- **What the exercise asks**: Render the items below as a JSON list of strings, one string per line, with blank lines omitted and pictures left out. Begin at the line containing "Sněžné skútry FRONTIER (222, 505)" and stop after the line containing "English (126, 5)", including only those lines.

*-*-*

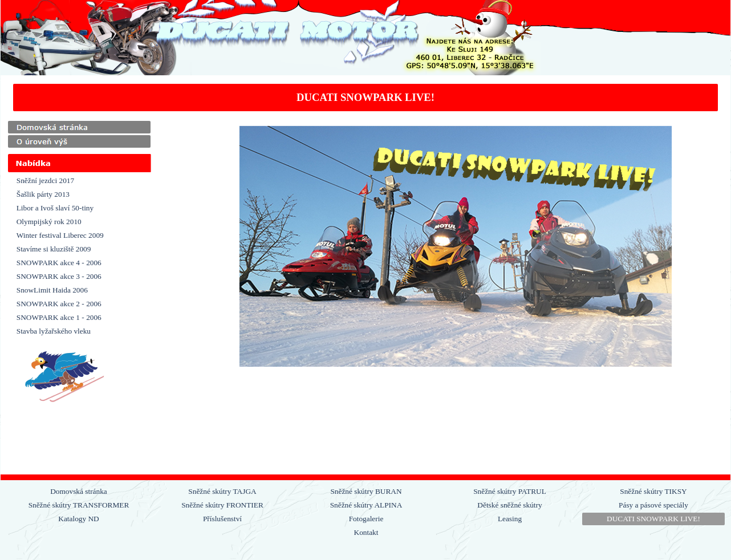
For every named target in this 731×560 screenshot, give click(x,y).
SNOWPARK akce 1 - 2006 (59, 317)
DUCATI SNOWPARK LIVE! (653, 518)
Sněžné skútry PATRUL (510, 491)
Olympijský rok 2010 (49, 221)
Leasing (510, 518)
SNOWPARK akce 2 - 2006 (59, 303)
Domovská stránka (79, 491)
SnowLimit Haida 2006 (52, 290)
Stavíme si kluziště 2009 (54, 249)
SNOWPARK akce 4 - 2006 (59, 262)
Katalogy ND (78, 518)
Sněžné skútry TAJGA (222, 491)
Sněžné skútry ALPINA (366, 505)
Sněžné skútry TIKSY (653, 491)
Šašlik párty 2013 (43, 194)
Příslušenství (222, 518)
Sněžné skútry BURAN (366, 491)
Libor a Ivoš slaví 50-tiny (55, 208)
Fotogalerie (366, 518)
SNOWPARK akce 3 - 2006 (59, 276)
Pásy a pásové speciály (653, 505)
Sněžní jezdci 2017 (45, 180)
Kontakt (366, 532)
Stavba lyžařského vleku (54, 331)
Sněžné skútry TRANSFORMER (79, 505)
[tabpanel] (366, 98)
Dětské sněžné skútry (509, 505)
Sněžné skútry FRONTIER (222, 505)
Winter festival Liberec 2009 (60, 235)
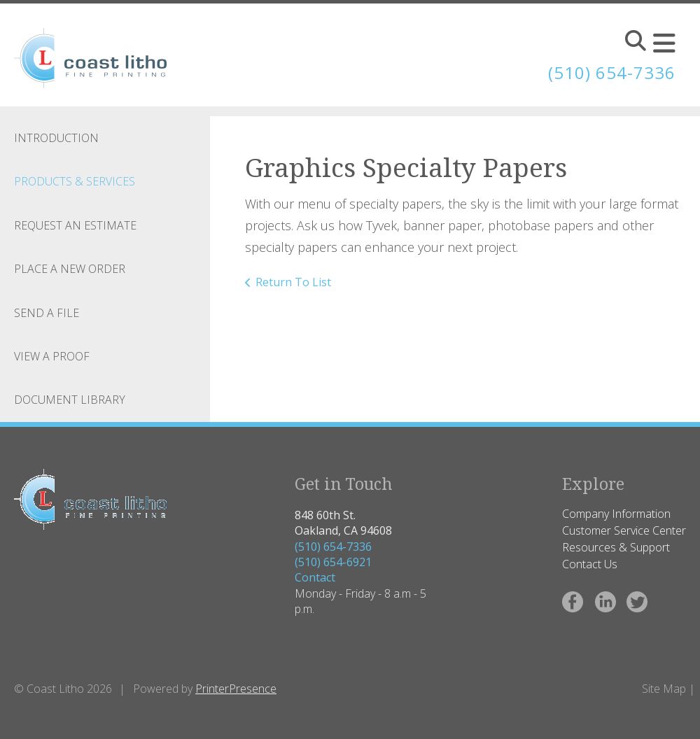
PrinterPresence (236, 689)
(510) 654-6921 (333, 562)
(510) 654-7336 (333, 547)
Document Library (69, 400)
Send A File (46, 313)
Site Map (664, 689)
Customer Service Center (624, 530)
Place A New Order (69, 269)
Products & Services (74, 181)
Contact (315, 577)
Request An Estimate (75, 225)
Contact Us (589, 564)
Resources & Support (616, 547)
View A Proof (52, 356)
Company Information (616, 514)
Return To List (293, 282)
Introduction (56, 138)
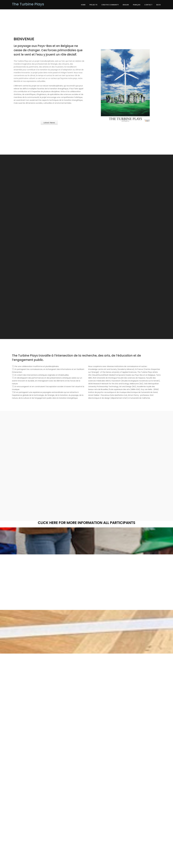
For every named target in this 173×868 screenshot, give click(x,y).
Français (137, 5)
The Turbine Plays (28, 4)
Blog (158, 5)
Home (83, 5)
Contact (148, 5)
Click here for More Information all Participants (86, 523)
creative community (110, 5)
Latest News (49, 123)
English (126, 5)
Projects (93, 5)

*-*-*

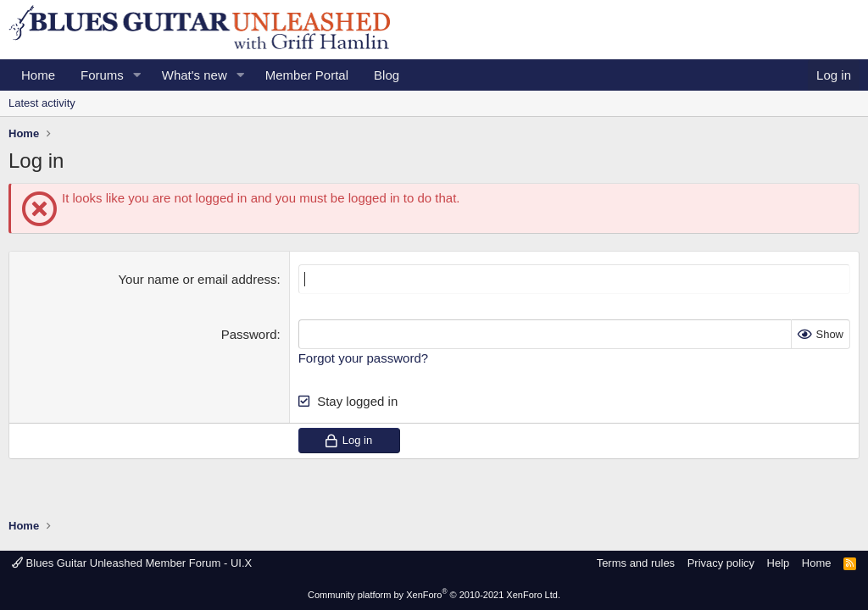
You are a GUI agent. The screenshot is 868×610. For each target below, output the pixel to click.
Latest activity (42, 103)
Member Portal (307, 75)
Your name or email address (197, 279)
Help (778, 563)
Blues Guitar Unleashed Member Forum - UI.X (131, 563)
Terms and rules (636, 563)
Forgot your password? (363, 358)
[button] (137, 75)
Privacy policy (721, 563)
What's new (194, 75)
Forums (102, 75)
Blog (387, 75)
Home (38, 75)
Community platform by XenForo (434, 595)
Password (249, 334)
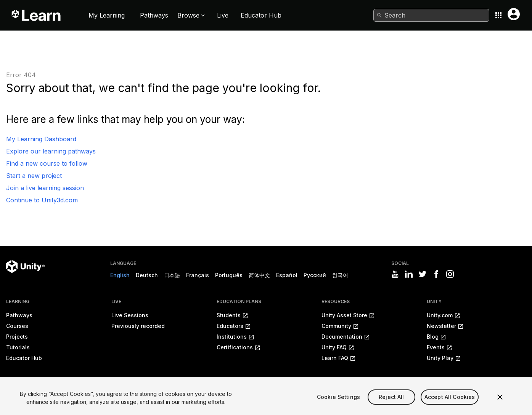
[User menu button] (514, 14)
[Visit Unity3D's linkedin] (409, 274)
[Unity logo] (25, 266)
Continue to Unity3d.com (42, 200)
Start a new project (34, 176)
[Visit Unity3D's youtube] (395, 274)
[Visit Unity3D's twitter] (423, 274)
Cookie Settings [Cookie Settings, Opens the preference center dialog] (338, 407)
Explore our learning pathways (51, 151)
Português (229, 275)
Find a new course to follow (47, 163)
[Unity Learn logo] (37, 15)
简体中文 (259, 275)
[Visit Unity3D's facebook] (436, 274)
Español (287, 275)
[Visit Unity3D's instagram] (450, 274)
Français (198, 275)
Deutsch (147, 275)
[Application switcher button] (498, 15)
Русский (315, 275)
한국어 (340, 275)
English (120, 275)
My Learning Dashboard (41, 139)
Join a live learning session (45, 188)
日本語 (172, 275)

*-*-*

- **Result**:
[
  "Sněžné skútry FRONTIER (222, 505)",
  "Winter festival Liberec 2009 (60, 235)",
  "PrinterPresence (236, 689)",
  "(510) 654-6921 (333, 562)",
  "(510) 654-7336 (333, 547)",
  "Document Library (69, 400)",
  "Send A File (46, 313)",
  "Site Map (664, 689)",
  "Customer Service Center (624, 530)",
  "Place A New Order (69, 269)",
  "Products & Services (74, 181)",
  "Contact (315, 577)",
  "Request An Estimate (75, 225)",
  "Contact Us (589, 564)",
  "Resources & Support (616, 547)",
  "View A Proof (52, 356)",
  "Company Information (616, 514)",
  "Return To List (293, 282)",
  "Introduction (56, 138)",
  "For every named target in this 173×868 screenshot, give click(x,y).",
  "Français (137, 5)",
  "The Turbine Plays (28, 4)",
  "Blog (158, 5)",
  "Home (83, 5)",
  "Contact (148, 5)",
  "Click here for More Information all Participants (86, 523)",
  "creative community (110, 5)",
  "Latest News (49, 123)",
  "English (126, 5)"
]